What you need to do: Starting with the line that holds "Given: Click OK in Date and Time Properties", reproduce each line through the last one of the data, exactly as written. Pictures are not copied.

(Collected data)
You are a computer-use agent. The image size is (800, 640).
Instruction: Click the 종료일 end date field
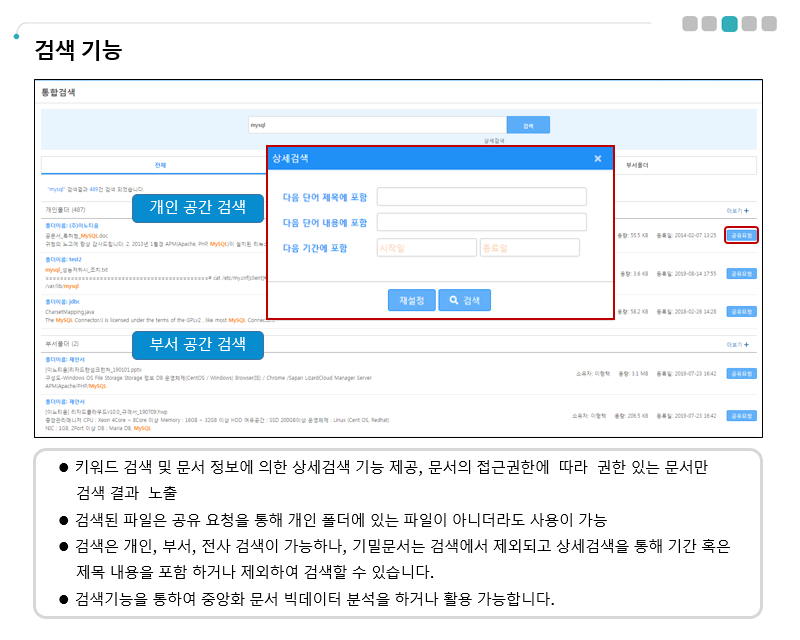[x=529, y=248]
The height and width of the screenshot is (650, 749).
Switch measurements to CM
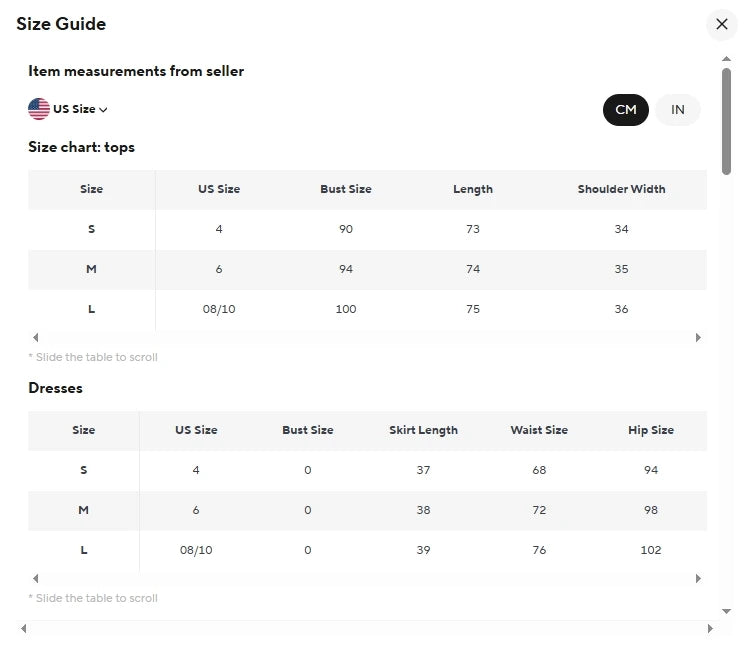point(626,109)
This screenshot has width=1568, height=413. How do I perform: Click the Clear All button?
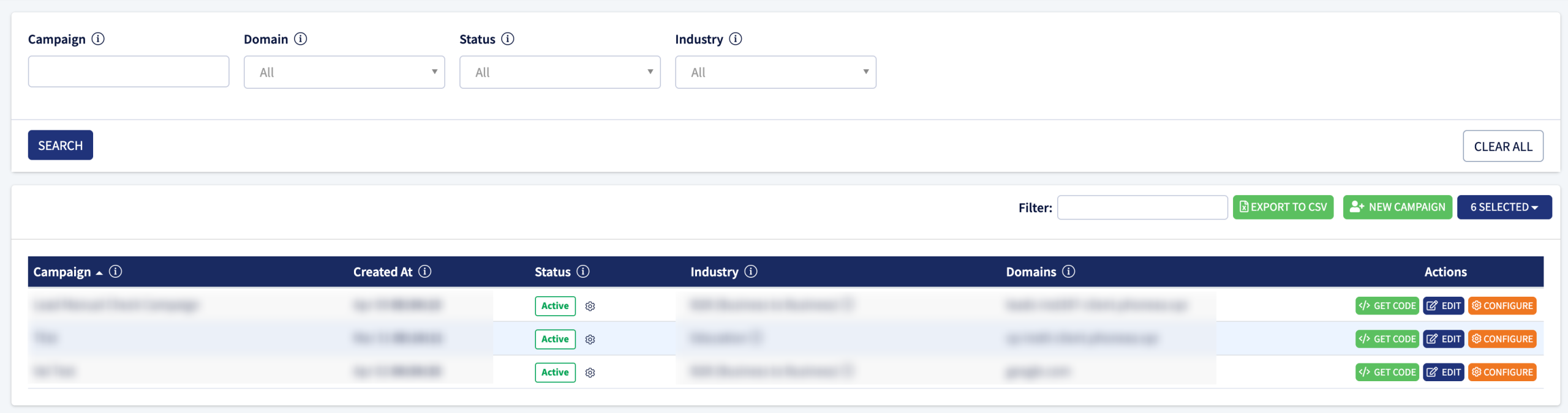click(x=1503, y=146)
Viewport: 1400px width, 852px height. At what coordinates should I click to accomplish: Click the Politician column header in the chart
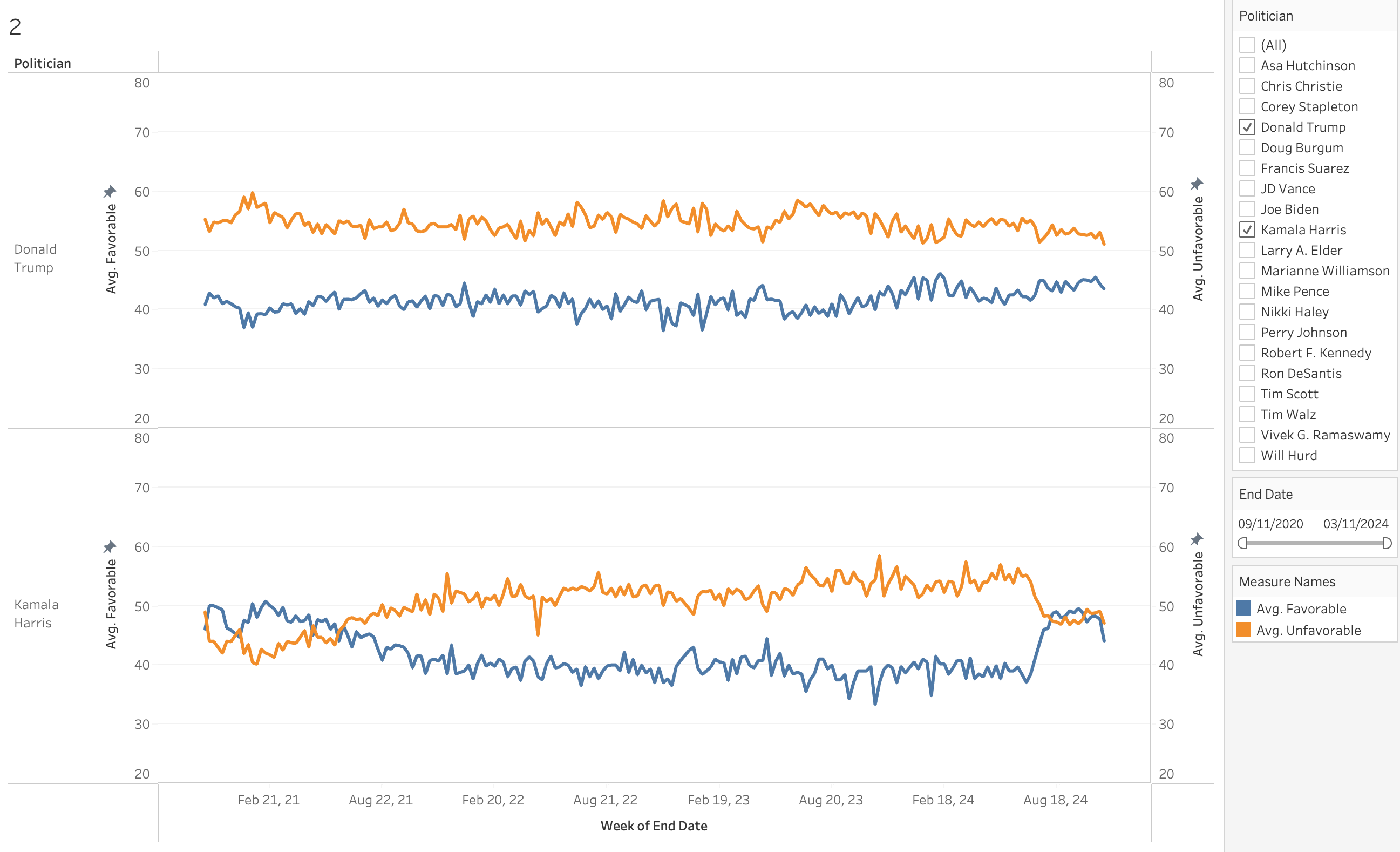(x=43, y=63)
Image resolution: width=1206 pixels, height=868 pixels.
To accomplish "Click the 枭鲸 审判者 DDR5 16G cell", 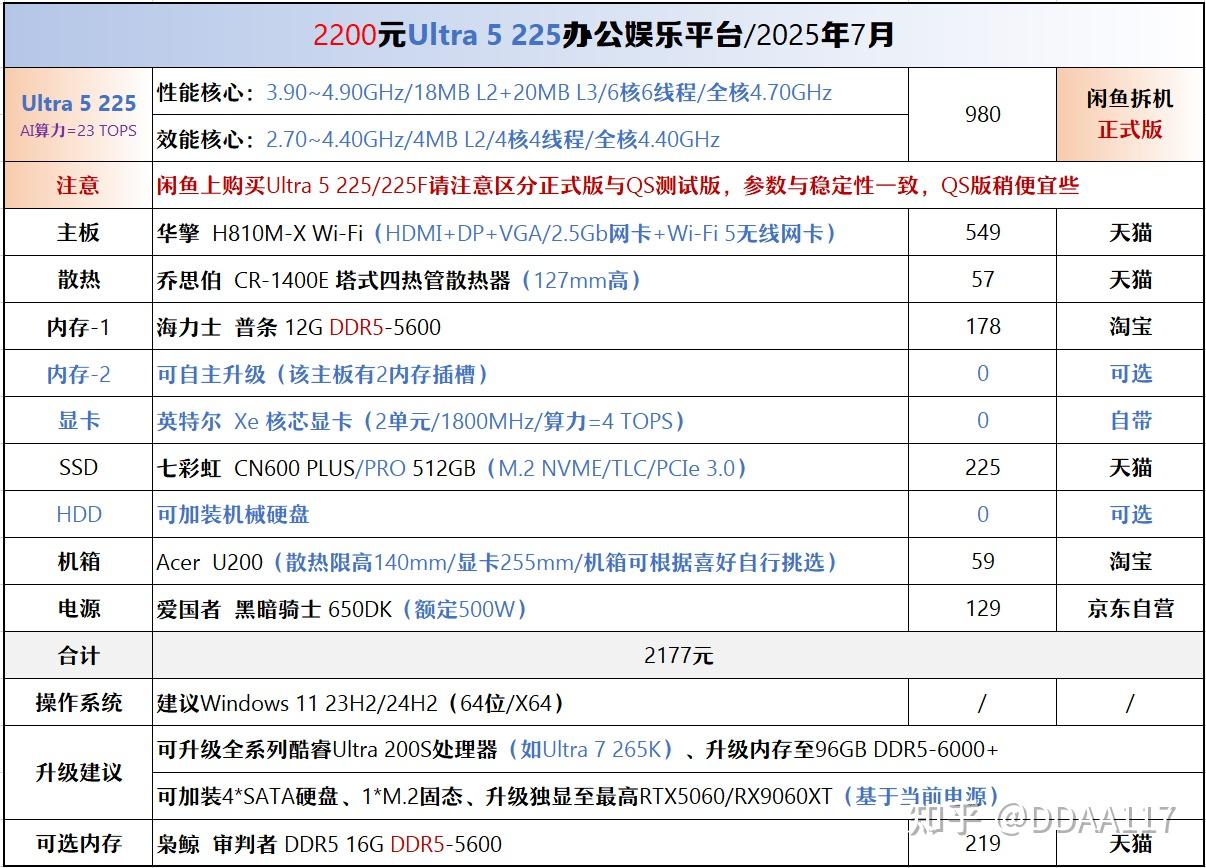I will pos(530,844).
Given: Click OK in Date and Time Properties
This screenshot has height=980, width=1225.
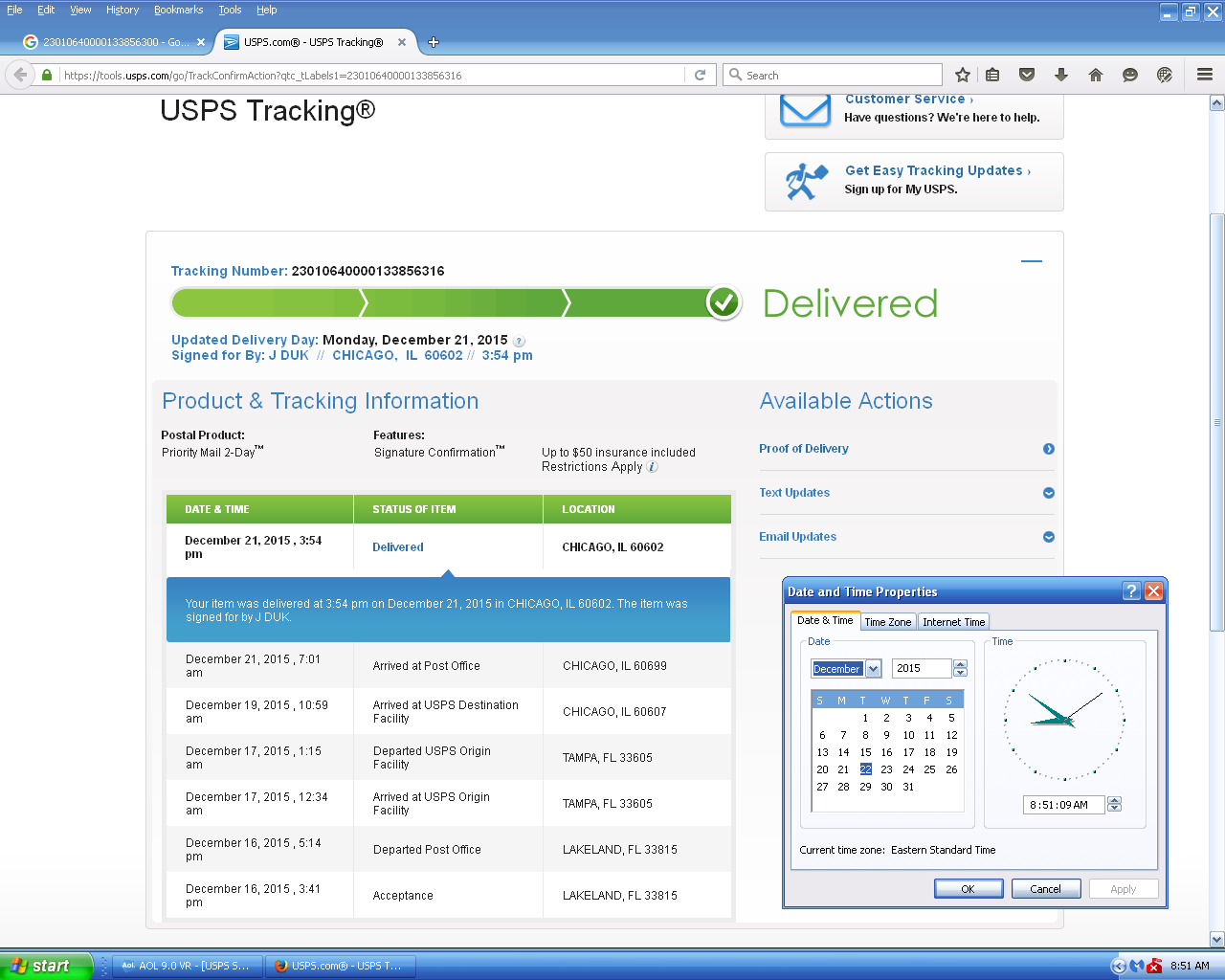Looking at the screenshot, I should coord(968,889).
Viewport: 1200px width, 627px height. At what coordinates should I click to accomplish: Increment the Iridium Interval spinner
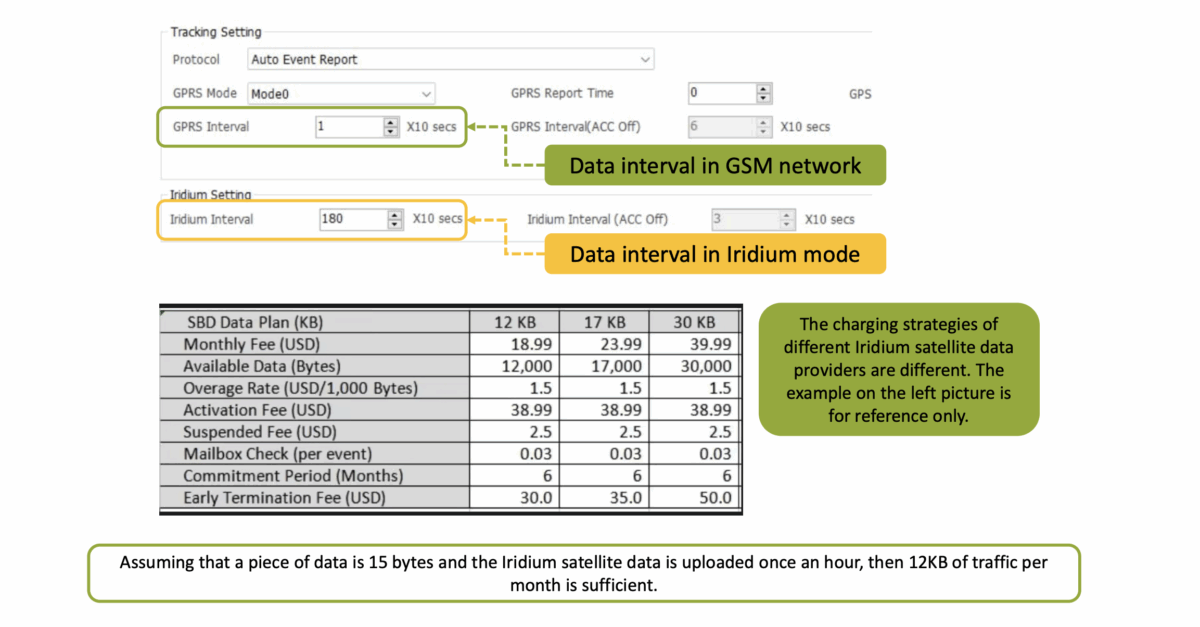click(394, 215)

Final answer:
Given: Click OK in Date and Time Properties
This screenshot has height=980, width=1225.
Looking at the screenshot, I should coord(968,889).
Viewport: 1200px width, 627px height. At what coordinates should I click to accomplish: Increment the Iridium Interval spinner
click(394, 215)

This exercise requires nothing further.